Mardi, Bruxelles a prolongé l’utilisation pour 7 ans du sulfate de cuivre dans les vignes. La bouillie bordelaise est utilisée pour lutter contre le mildiou notamment. Mais avec les attaques que l’on a connues cet été, la restriction à 4 kilos de cuivre par hectare au lieu de 6 risque de poser problème. Une utilisation lissée sur 7 ans. Voici les réactions des viticulteurs et ce qu’ils ont vécu l’été dernier.
A Saint-Christophe-des-Bardes, Anne-Lise Goujon est en bio depuis 2001 (certifiée en 2003) Elle a été parmi les premiers et fait partie des 826 exploitants aujourd’hui en bio ou conversion, sur 11665 hectares.
Cette année, elle a subi la sécheresse et un peu de mildiou, mais surtout la sécheresse. Elle a été obligée de traiter davantage avec la bouillie bordelaise ou sulfate de cuire, pour limiter la casse. Elle n’a eu au final un rendement que de 25 hectolitres à l’hectare contre 40-45 habituellement.
« Cette année, il y a eu de très fortes pressions, très favorables pour le développement des champignons, donc on a traité avec du cuivre et du soufre, nous sommes à 13 traitements et on a atteint les 6 kilos de cuivre », me précise Anne-Lise Goujon du Moulin de Lagnet.
Son voisin, Arnaud de la Barre du château Laplagnotte-Bellevue a perdu la moitié de sa récolte à cause du mildiou. Lui est en biodynamie depuis l’an dernier et en bio depuis 2012. En biodynamie, ses traitements ne peuvent excéder 3 kilos par hectare, il complète ses traitements avec des plantes.
« J’ai des convictions sur la biodynamie, donc je suis à fond dedans, des années comme celle-là ce sont des années catastrophiques, surtout que l’année dernière on avait gelé donc on avait aussi perdu beaucoup. Donc là cela fait deux années d’affilé, l’année prochaine on n’a plus le choix, il faut faire le plein », commente , Arnaud de la Barre du château Laplagnotte-Bellevue.

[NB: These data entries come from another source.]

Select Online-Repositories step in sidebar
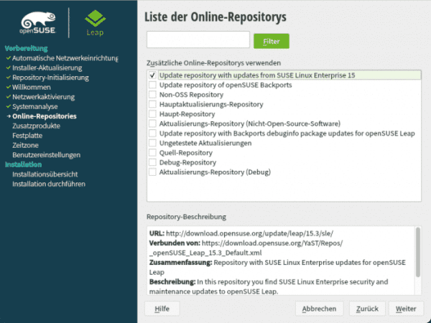This screenshot has height=323, width=431. tap(44, 116)

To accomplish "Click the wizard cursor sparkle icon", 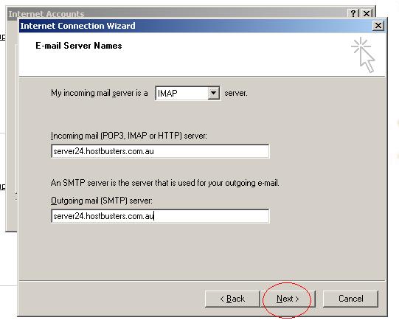I will (x=363, y=55).
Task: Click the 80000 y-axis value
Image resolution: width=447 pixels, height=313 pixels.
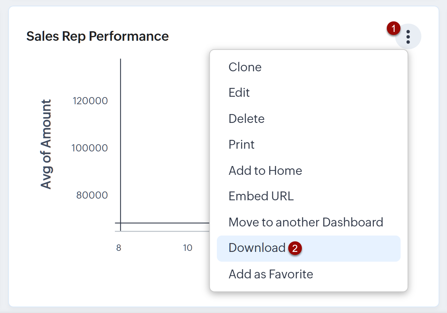Action: point(92,195)
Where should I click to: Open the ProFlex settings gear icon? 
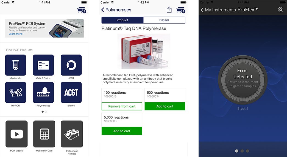click(x=280, y=10)
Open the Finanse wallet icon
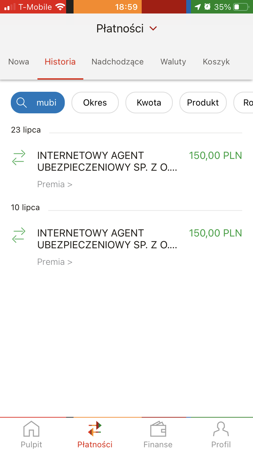The height and width of the screenshot is (450, 253). [158, 429]
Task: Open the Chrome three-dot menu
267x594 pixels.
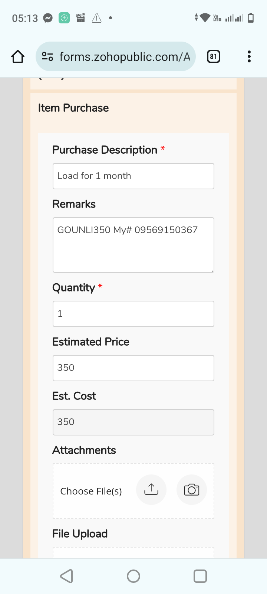Action: coord(249,57)
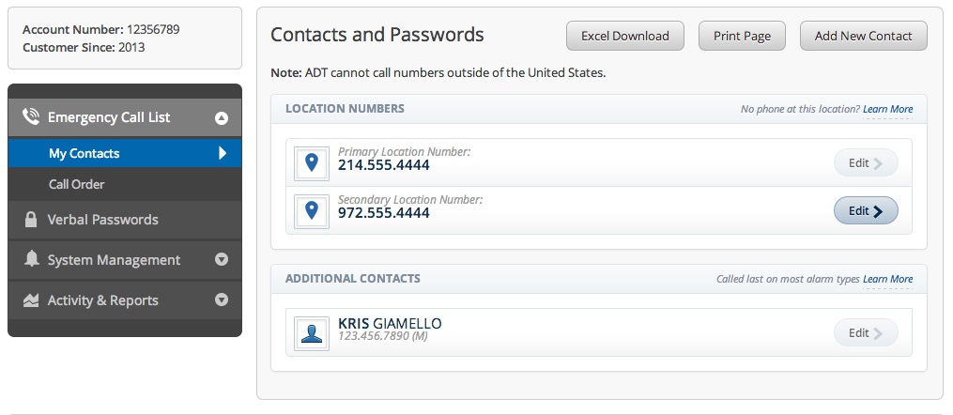Download contacts with the Excel Download button
This screenshot has height=415, width=953.
tap(625, 37)
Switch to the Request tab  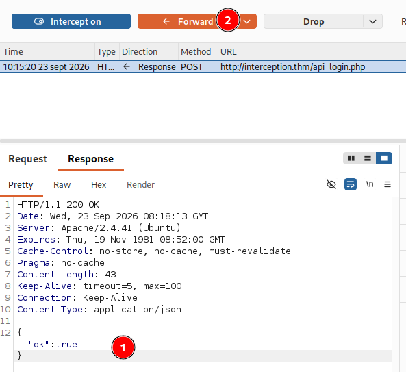tap(27, 159)
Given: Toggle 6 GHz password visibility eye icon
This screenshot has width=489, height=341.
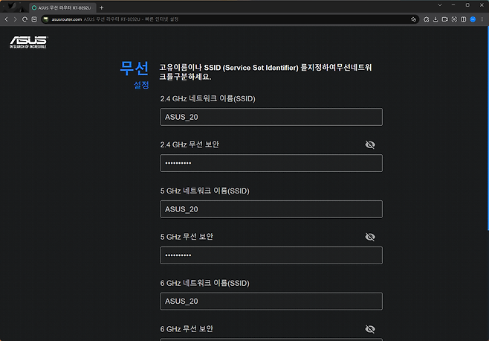Looking at the screenshot, I should [370, 328].
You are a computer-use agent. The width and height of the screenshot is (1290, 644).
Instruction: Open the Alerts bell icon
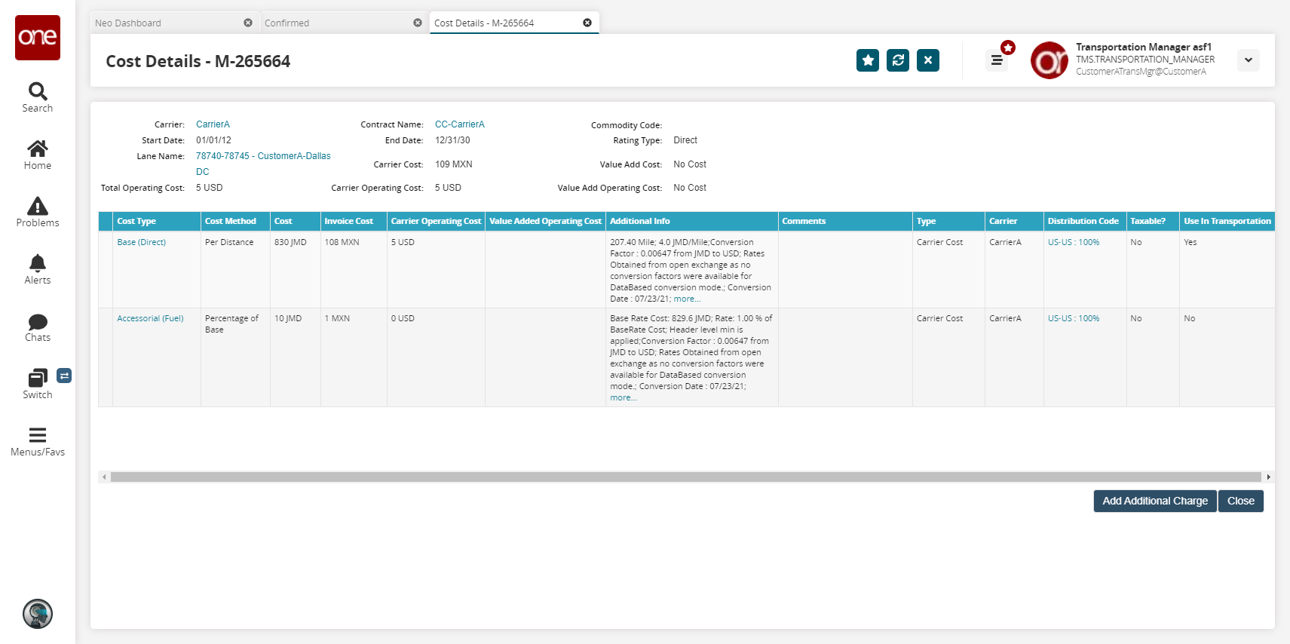tap(38, 264)
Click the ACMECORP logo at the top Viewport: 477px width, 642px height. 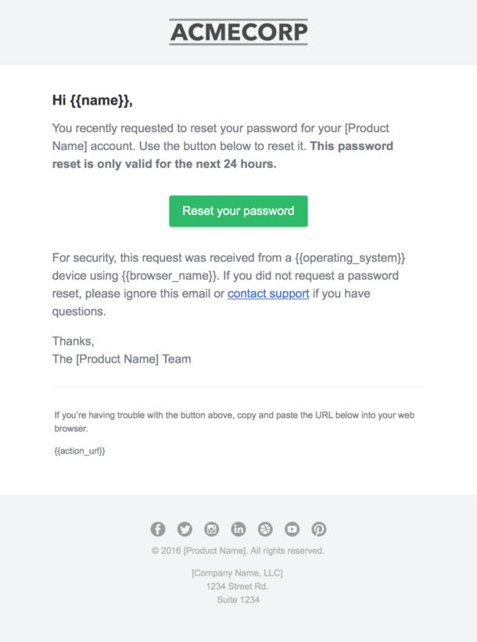(239, 33)
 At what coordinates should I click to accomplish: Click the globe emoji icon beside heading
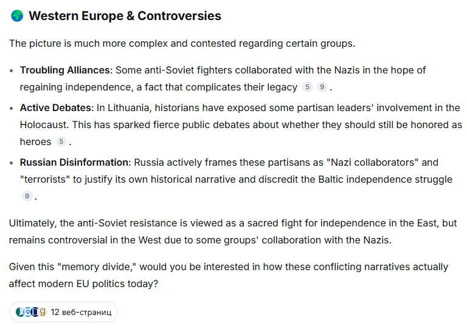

Le cuivre représente-t-il un réel danger pour les sols, un risque de stérilisation ? Les viticulteurs en bio pensent que non, car l’utilisation du cuivre a été fortement réduite ces dernières années, et notamment en rapport avec ce qui se pratiquait dans les années 50-60; d’ailleurs, la tendance à faire du bio ne se dément pas car une centaine de propriétés cette année ont fait le choix de la conversion bio, 15% des crus classés 1855 sont désormais en bio et d’ici 2022 le marché en France devrait doubler du fait de la demande mondiale.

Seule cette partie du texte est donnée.